▶ WORK REQUIRED:
No pictures belong in the copy. Reproduce exactly the lines beginning at the line containing "Task: Select the Red tag in sidebar" and continuing to the end of the entries below.

▶ Records from a collection:

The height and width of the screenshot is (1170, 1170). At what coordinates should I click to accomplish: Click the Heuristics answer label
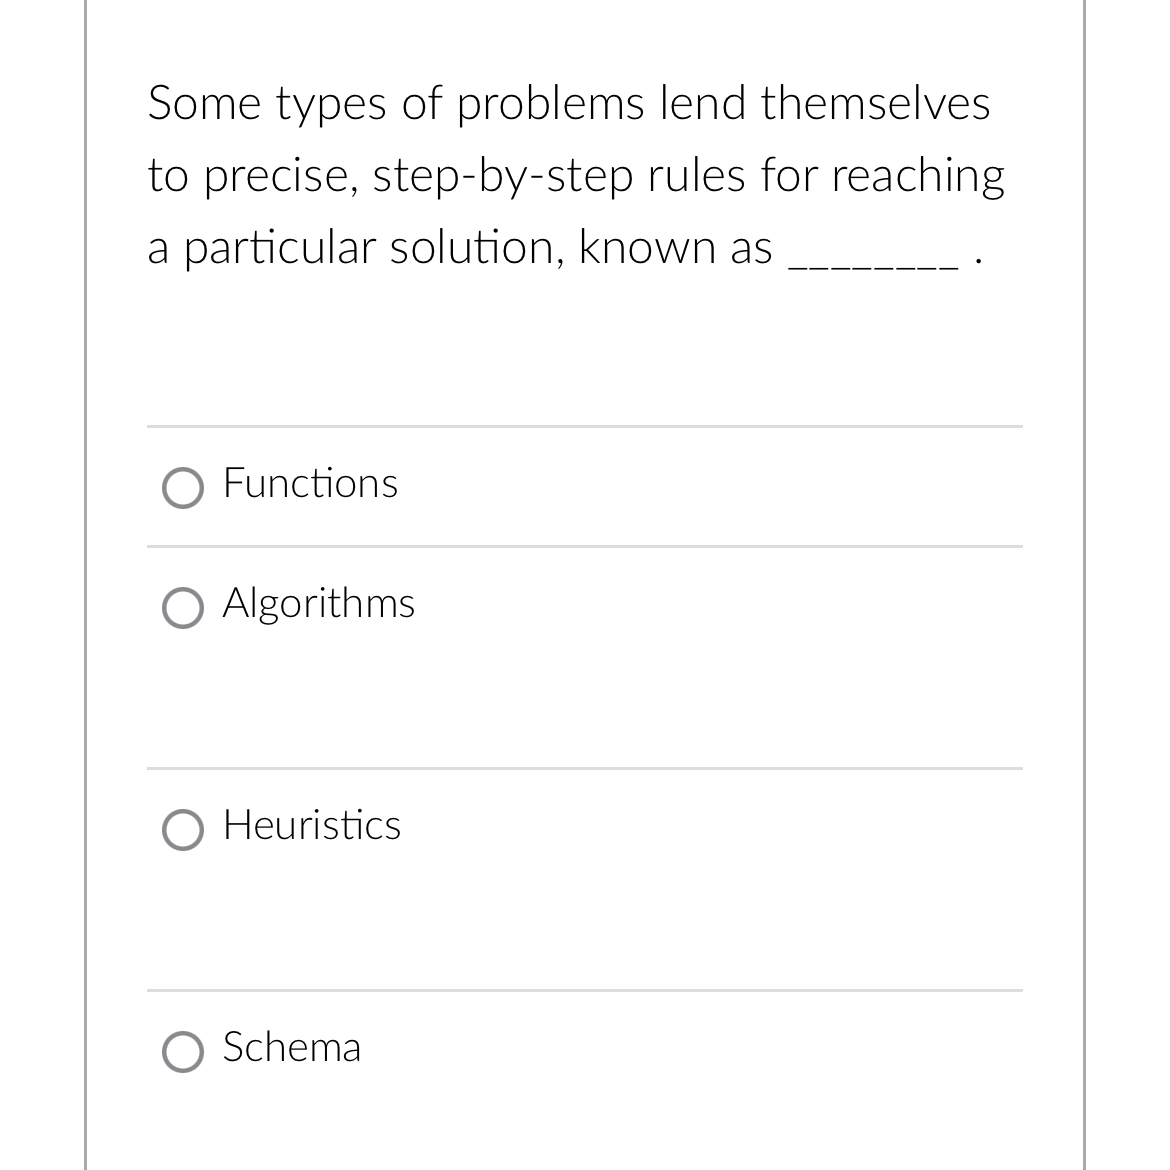point(311,826)
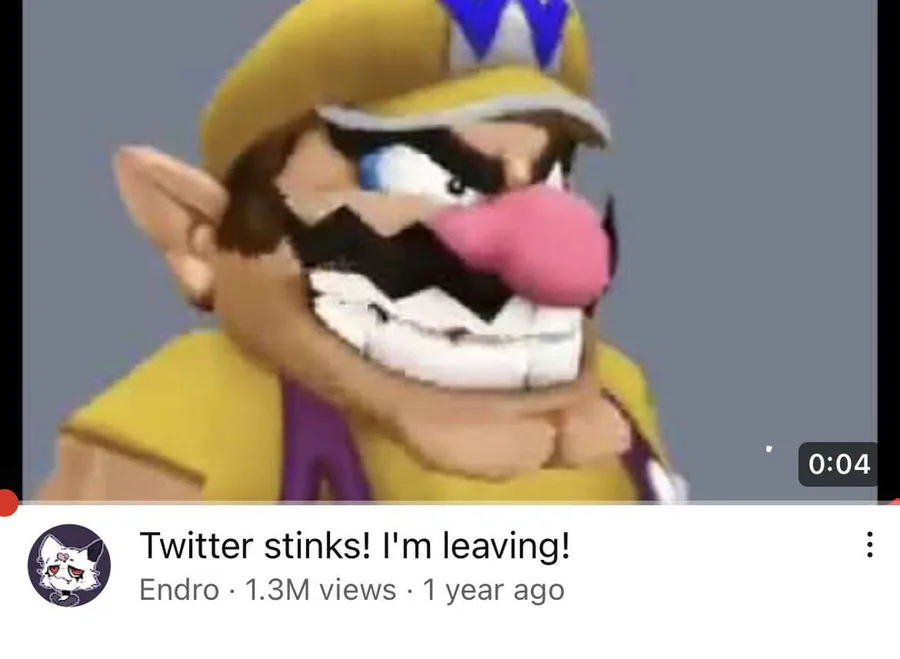
Task: Open the three-dot more options menu
Action: (870, 544)
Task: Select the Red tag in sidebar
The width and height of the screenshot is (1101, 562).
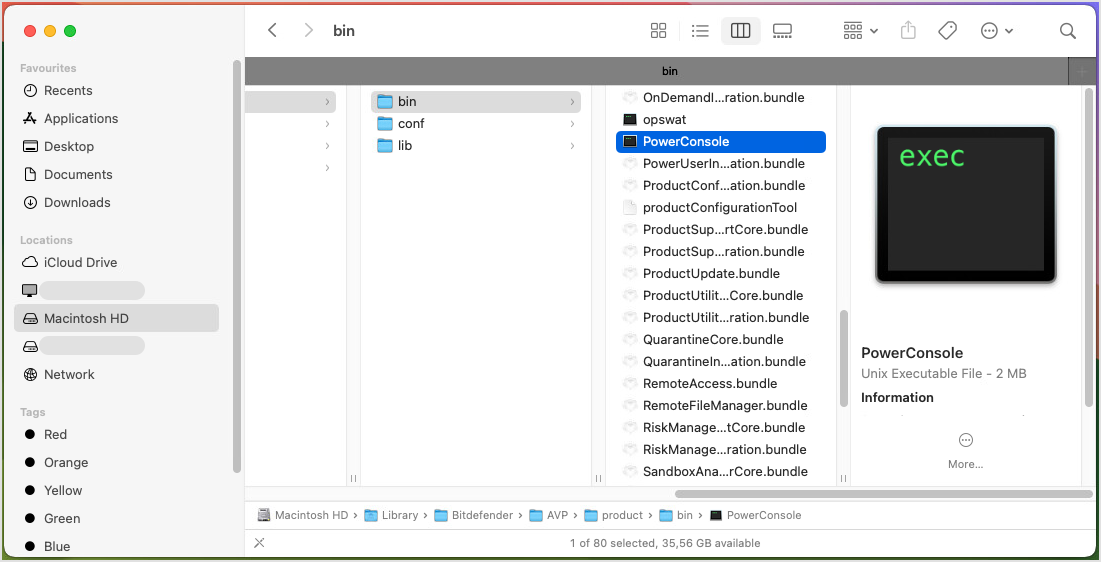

▶ EXERCISE RESPONSE:
Task: Select the Red tag in sidebar
The width and height of the screenshot is (1101, 562).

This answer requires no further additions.